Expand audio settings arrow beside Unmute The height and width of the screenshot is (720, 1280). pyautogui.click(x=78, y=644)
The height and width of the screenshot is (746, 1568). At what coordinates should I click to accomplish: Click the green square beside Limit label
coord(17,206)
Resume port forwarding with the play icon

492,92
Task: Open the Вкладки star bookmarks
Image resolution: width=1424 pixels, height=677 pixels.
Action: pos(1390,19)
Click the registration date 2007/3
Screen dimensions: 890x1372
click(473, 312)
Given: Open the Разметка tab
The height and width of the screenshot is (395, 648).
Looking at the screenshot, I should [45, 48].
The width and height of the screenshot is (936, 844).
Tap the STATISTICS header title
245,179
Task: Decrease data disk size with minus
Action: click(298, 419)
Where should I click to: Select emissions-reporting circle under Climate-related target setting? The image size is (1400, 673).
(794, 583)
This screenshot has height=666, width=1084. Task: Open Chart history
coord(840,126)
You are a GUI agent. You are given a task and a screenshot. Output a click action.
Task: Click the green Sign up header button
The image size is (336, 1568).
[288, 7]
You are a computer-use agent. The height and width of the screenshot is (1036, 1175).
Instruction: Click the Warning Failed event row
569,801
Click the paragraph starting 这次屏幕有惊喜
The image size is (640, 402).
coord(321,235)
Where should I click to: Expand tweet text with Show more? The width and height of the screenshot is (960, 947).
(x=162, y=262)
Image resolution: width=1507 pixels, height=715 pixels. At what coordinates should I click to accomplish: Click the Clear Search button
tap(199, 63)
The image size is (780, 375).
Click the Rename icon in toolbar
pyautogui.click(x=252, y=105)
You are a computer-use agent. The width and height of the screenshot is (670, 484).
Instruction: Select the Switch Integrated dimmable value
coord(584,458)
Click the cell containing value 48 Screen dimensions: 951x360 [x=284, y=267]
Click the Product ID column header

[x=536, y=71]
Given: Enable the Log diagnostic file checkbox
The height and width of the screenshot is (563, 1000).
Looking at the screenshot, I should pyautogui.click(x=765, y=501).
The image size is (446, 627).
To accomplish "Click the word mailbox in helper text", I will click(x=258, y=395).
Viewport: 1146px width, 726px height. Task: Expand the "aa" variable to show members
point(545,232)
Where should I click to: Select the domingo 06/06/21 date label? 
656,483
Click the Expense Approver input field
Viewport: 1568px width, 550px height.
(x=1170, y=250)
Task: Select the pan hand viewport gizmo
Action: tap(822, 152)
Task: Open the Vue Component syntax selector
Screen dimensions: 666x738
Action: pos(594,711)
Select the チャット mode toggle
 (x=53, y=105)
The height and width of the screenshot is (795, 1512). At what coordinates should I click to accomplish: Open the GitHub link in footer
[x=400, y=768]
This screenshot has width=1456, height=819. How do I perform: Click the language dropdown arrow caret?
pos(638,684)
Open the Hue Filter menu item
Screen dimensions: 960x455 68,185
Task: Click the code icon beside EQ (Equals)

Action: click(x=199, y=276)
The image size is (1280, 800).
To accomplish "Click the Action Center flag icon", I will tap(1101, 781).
- - -
» **WHAT THE TASK ASKS**:
Only lines that contain "computer" are needed, so copy each of them from the data.

» **REPLY**:
You are a computer-use agent. The height and width of the screenshot is (1036, 1175).
You are a computer-use agent. The width and height of the screenshot is (670, 484).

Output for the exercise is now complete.